Kohle statt Passagiere: Angst vor noch mehr Chaos bei deutscher Bahn
Von Konrad Kramar
Die Deutsche Bahn hat einen Katastrophensommer hinter sich. Das Neun-Euro-Ticket hat für einen ungeahnten Ansturm auf die Züge und eine völlige Überlastung geführt. Und das in einem Unternehmen, das ohnehin seit Monaten mit immer mehr Verspätungen, Zugausfällen und einem zum Gutteil maroden Gleisnetz kämpft.
Versorgungskrise
Und in diesem Herbst kommt durch die Energiekrise eine weitere Belastung dazu. Kohle- und Ölzüge bekommen in Deutschland auf der Schiene Vorrang vor anderen Gütertransporten und dem Personenverkehr. Die Regierung beschloss am Mittwoch eine Verordnung, mit der die Versorgung von Kraftwerken oder von Regionen mit knappen Benzin- und Diesel-Beständen gesichert werden soll. Passagiere der Bahn könnten „durch den Ausfall von Schienen-Personenverkehren betroffen“ sein, heißt es in der Verordnung.
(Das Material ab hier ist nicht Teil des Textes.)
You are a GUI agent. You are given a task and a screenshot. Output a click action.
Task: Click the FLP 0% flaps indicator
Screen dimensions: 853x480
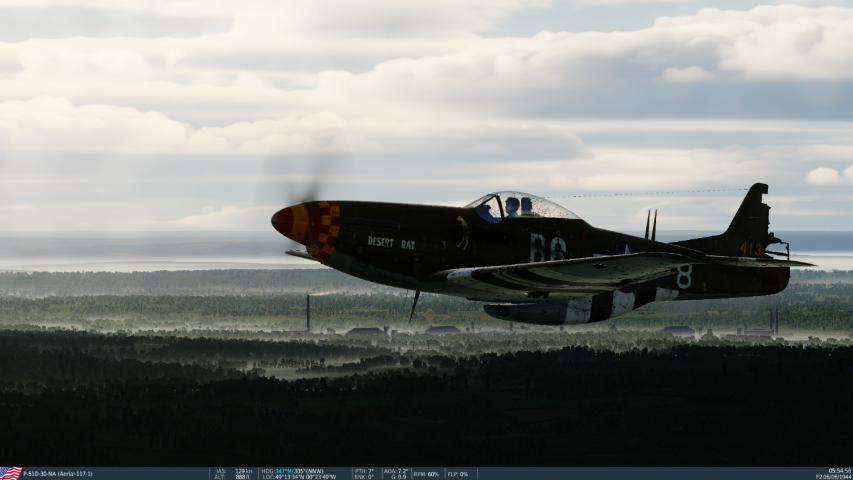(459, 474)
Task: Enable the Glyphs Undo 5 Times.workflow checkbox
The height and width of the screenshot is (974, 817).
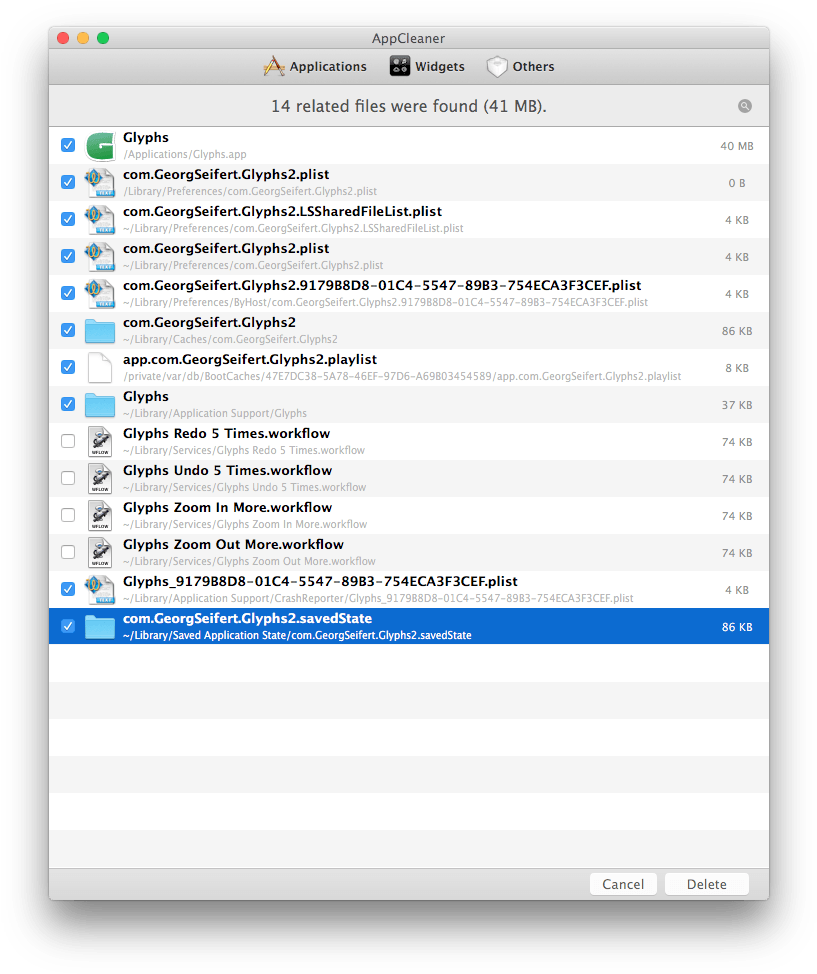Action: coord(67,478)
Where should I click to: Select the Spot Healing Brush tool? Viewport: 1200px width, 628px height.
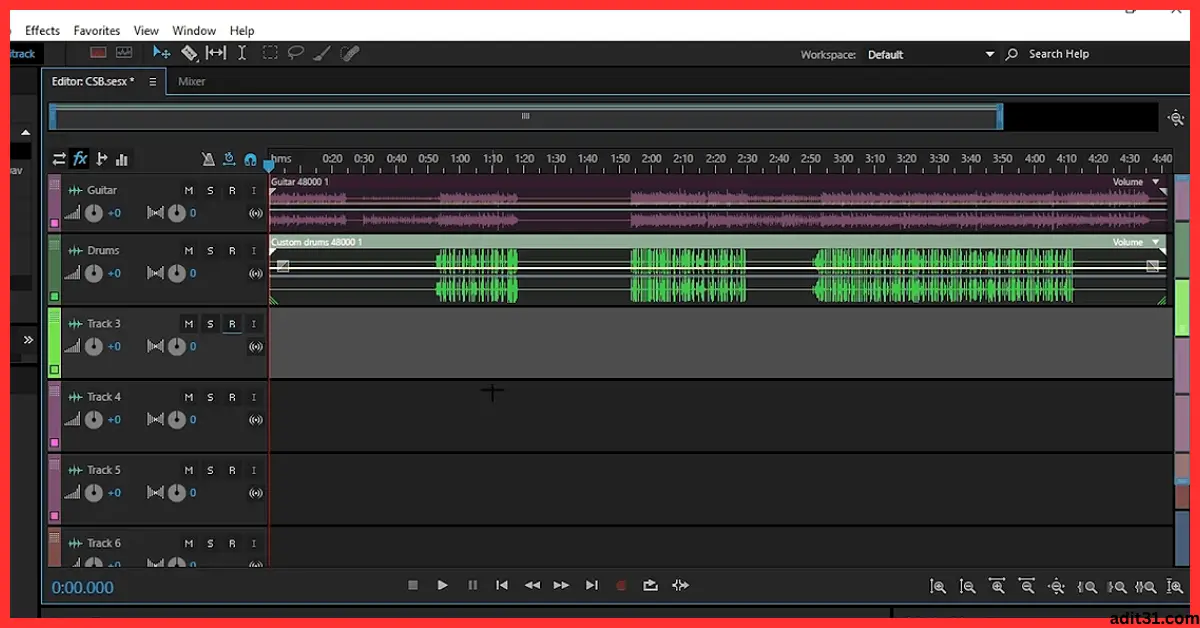point(349,52)
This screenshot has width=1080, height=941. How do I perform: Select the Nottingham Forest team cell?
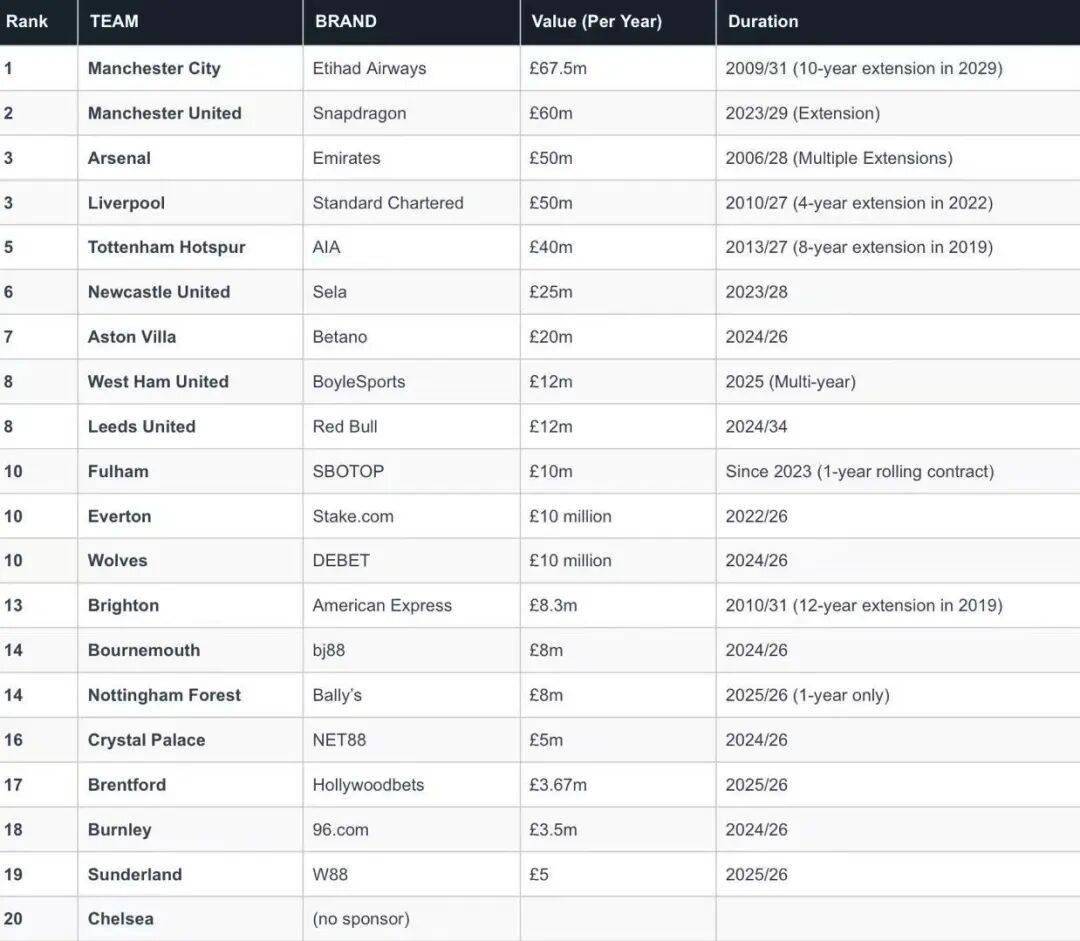(x=164, y=695)
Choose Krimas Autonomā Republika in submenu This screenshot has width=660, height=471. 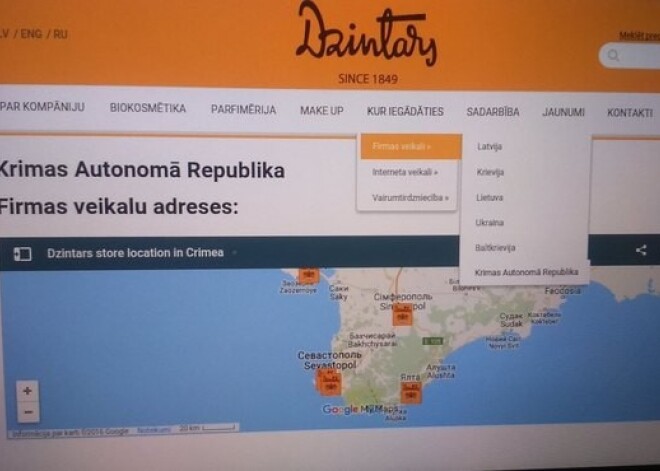click(x=526, y=272)
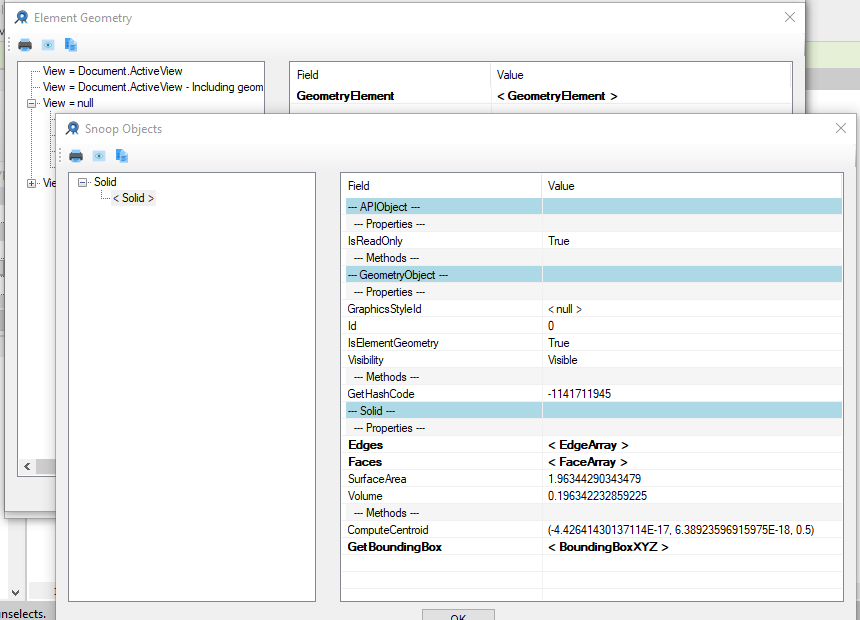Click the RevitLookup badge icon on Element Geometry titlebar
Image resolution: width=860 pixels, height=620 pixels.
(x=19, y=17)
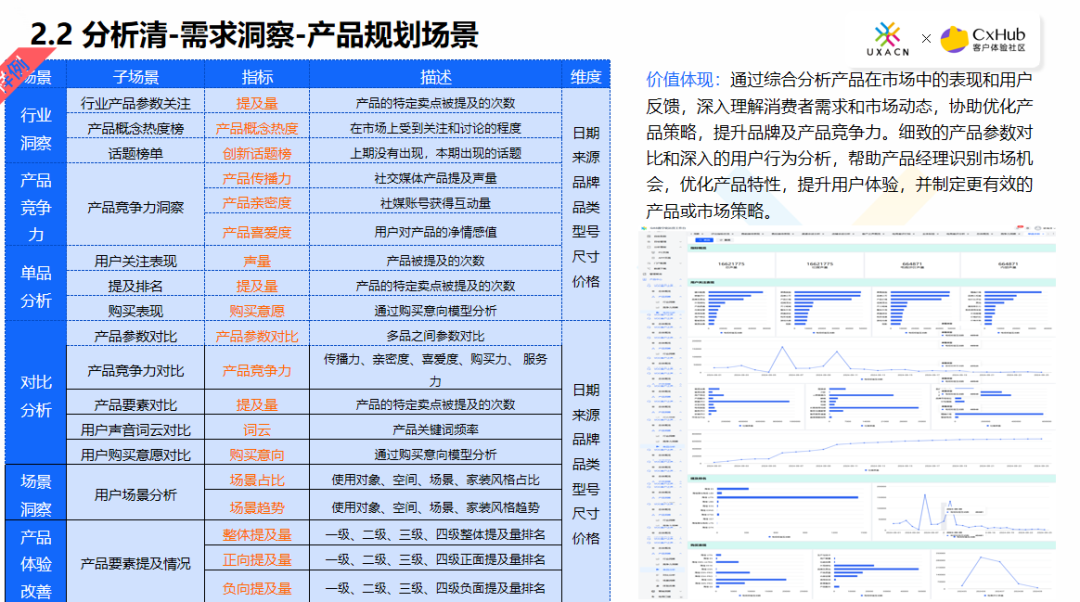Click the 产品亲密度 indicator text
1080x602 pixels.
point(257,203)
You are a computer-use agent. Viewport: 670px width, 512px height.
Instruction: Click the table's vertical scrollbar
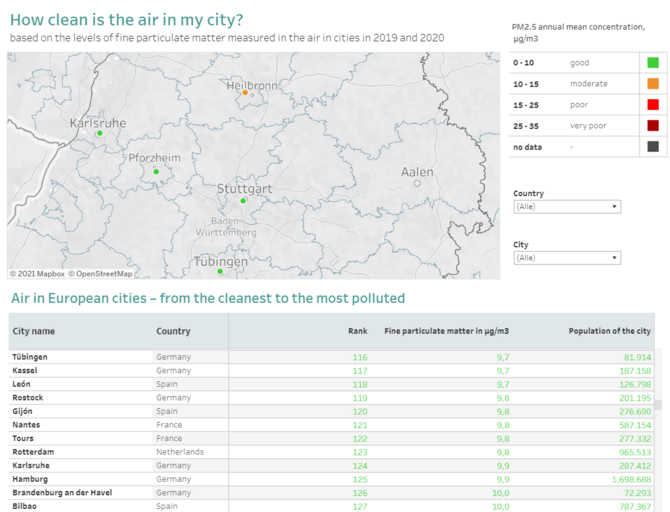(658, 406)
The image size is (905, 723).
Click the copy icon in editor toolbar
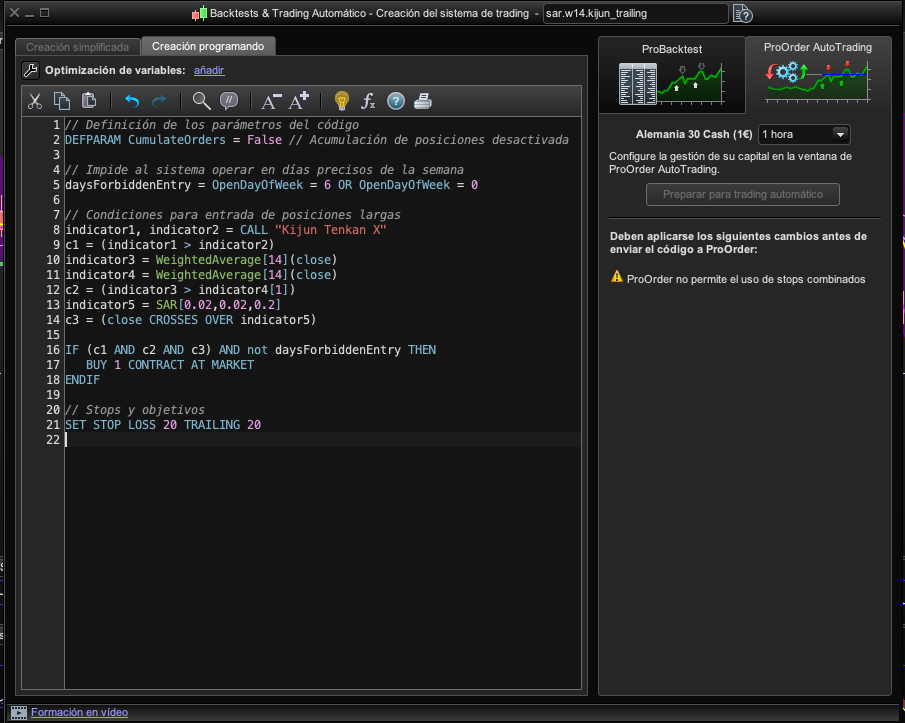(x=62, y=101)
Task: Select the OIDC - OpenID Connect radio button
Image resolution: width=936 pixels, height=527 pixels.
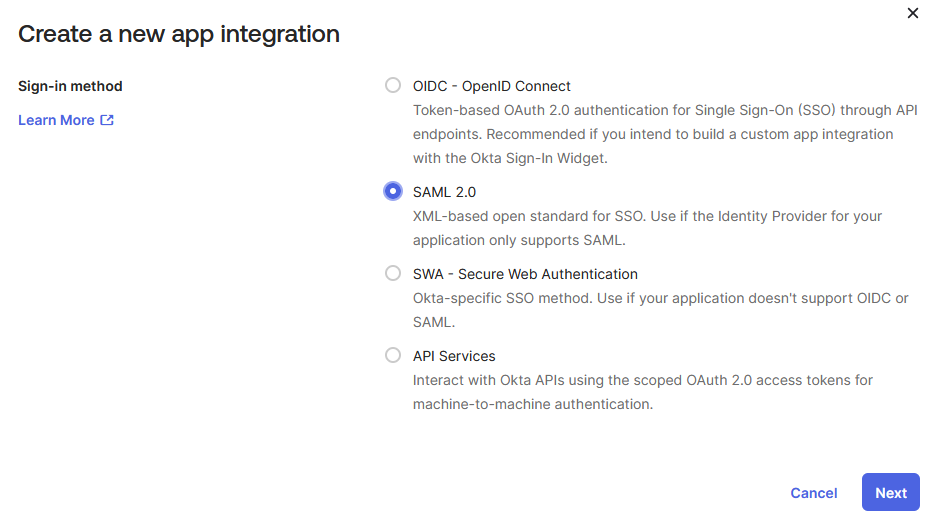Action: pos(393,86)
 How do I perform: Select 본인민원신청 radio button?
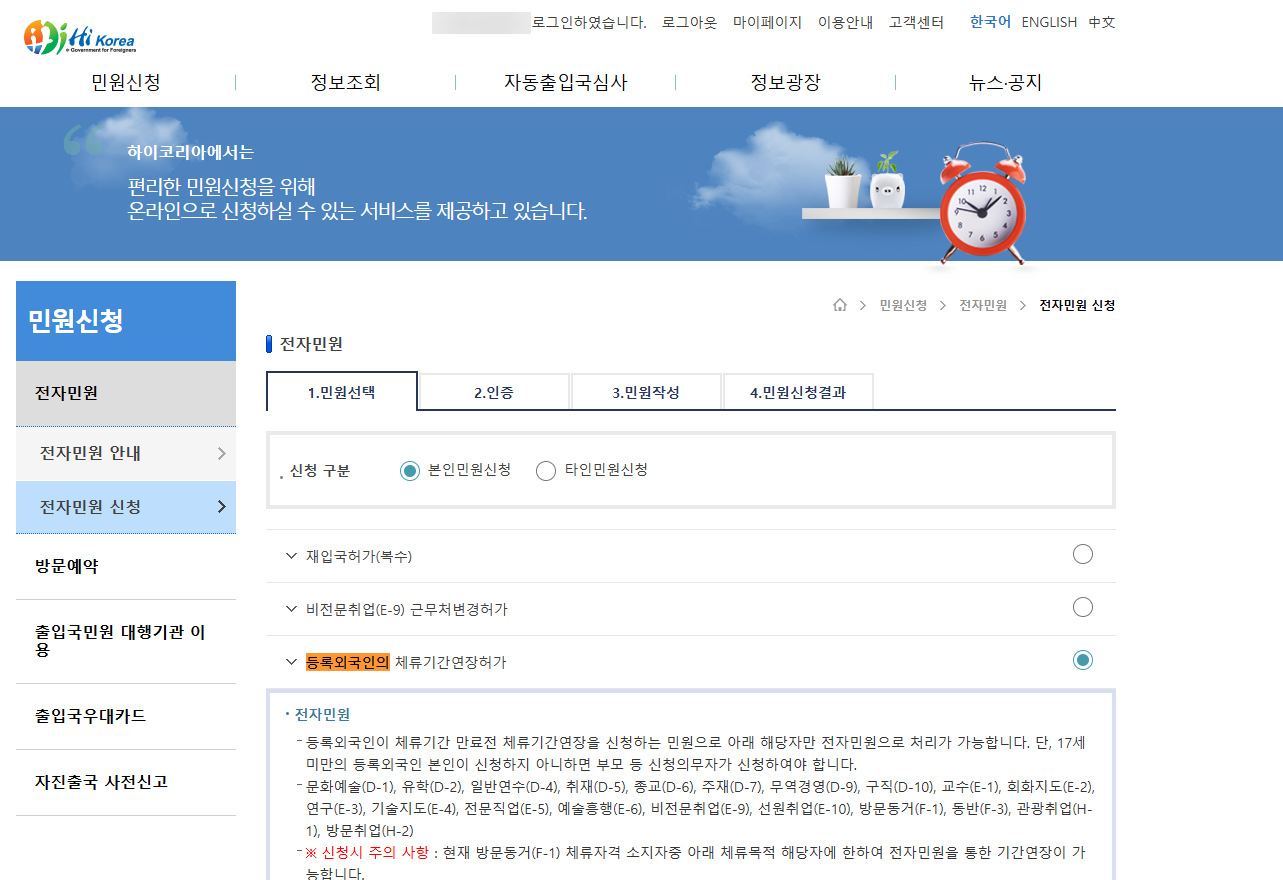click(409, 471)
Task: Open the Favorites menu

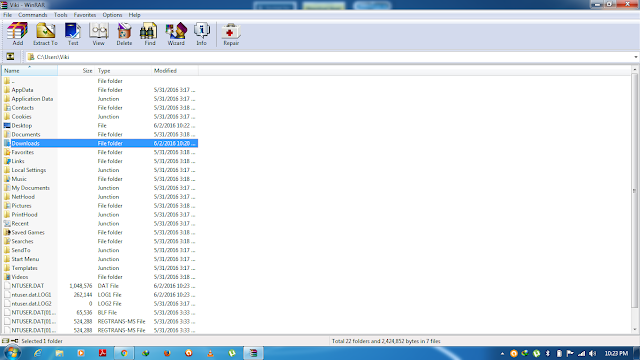Action: pos(85,15)
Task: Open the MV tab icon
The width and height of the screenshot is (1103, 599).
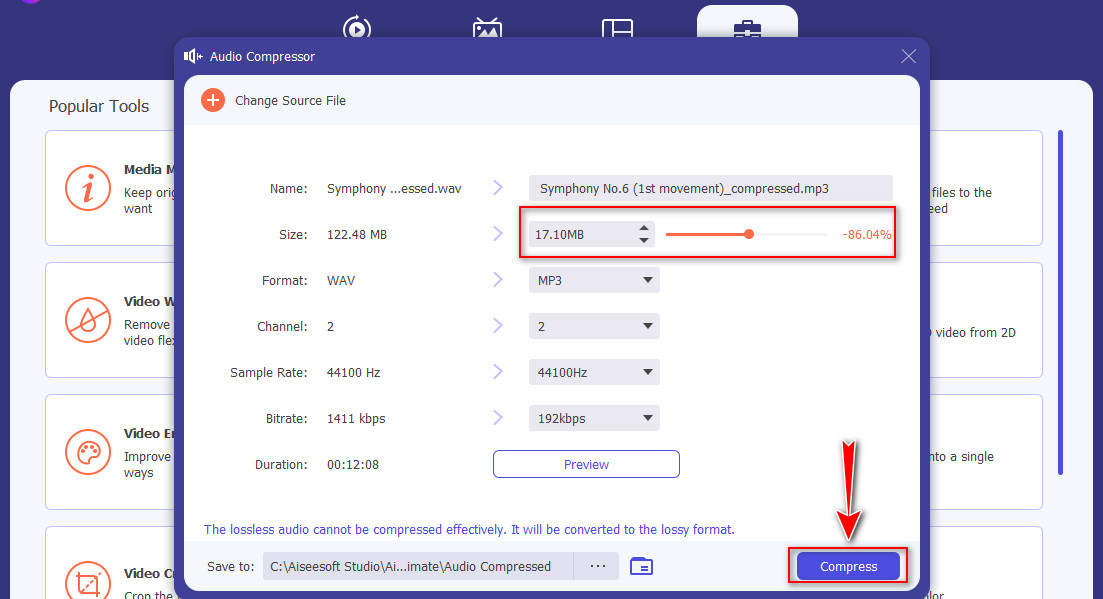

Vom Schiff auf die Schiene
Doch der Andrang auf die Schiene wächst von allen Seiten. Zum einen steigen immer mehr Unternehmen - darunter auch die Autoindustrie - aus Gründen des Klimaschutzes vom Lkw auf die Schiene um. Andererseits macht die Dürre in diesem Sommer und das darauffolgende Niedrigwasser auf so wichtigen Fluss-Transportrouten wie dem Rhein Schiffstransporte immer schwieriger. Auch von dort kommt also immer mehr Andrang auf die Bahn.
"Es regnet Brei"
Für führende Vertreter der deutschen Bahn ein Grund, Alarm zu rufen - denn die wachsende Nachfrage sei zwar positiv, aber nicht mehr zu bewältigen. „Es regnet Brei“, stellt Betriebsrat Jörg Hensel fest. Das Problem: „Wir haben keine Löffel. Die Ressourcen sind knapp - oder sind gar nicht vorhanden.“
Aufträge abgelehnt
Aber Aufträge werden schon seit Monaten abgelehnt. Rund 100 Züge stünden jeden Tag auf den Bahnhöfen und kämen nicht weg. Das Hauptproblem sei das marode Netz. Und der Druck wird dort noch steigen: Militär-Transporte rollen nach Osten sowie Getreidezüge aus der Ukraine nach Westen. Der Beschluss der Regierung, jetzt die Kohlezüge vorzuziehen, könnte das ganz endgültig entgleisen lassen. Fast die Hälfte der IC und ICE waren zuletzt schon unpünktlich, jetzt müssen sie wie andere Güterzüge auch noch hinter Kohlezügen herzuckeln.
"Radikales Umsteuern"
Schon Ende Mai musste Bahn-Chef Richard Lutz den Offenbarungseid für das rund 33.000-Kilometer-Schienenetz leisten. Das Netz müsse grundlegend saniert werden, die Betriebslage sei kritisch: „Es braucht ein grundsätzliches, ein radikales Umsteuern. Ein weiter so ist definitiv keine Alternative.“ Die Sanierung im großen Stil kann aber erst 2024 beginnen. Jetzt müssen nach einem Unglück in Garmisch-Partenkirchen auf dem strapazierten Netz auch noch 200.000 Betonschwellen ausgetauscht werden. Folge: Noch einmal über 150 Baustellen.